The Australian yesterday revealed the Health Department, in its submission to the commission of audit, highlighted how as much as a third of individual spending on health was for non-essential items, and that higher co-payments “would not, therefore, necessarily increase overall costs to consumers by the same amount, as consumers might substitute out some of their current discretionary spending on health”.

The department told the commission that “compared with other countries, Australia has an efficient health system that delivers strong health outcomes at a reasonable level of expenditure”.

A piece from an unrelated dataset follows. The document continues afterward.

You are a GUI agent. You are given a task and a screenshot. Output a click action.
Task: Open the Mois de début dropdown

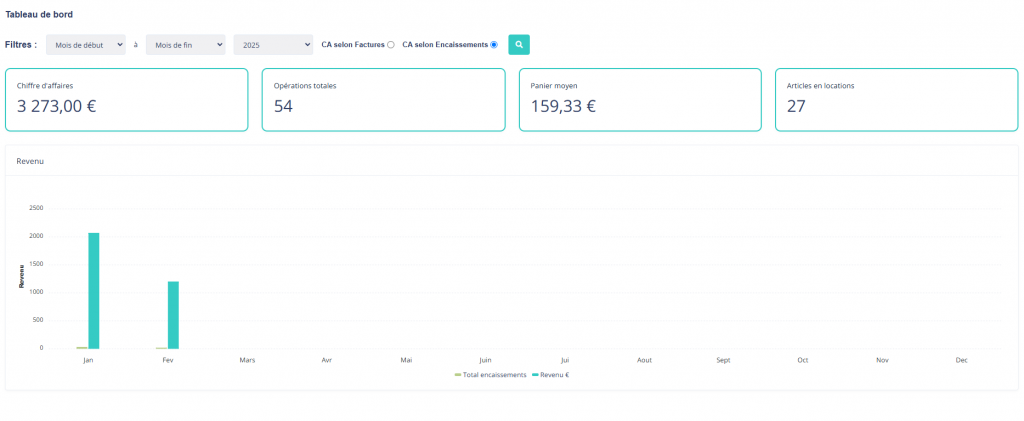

It also pointed out how countries that relied more heavily on insurers for basic care tended to have greater inequality and lower quality of services, and that introducing similar measures in Australia might not reduce overall health costs.

“It should be noted that overall health costs per capita tend to be higher in countries with the greatest reliance on private insurance for basic care and market mechanisms, although the share of costs borne by government in these countries tends to (be) lower,’’ the submission says.

Mr Dutton is monitoring a Medibank Private trial in Queensland where members are bulk-billed, the health fund picking up additional costs.

Ahead of its privatisation, the government-owned health fund is planning innovations to demonstrate the value of insurance.

The government, however, has not adopted the commission’s proposed model for high-income earners to be compelled to take out insurance and use it and not draw on Medicare.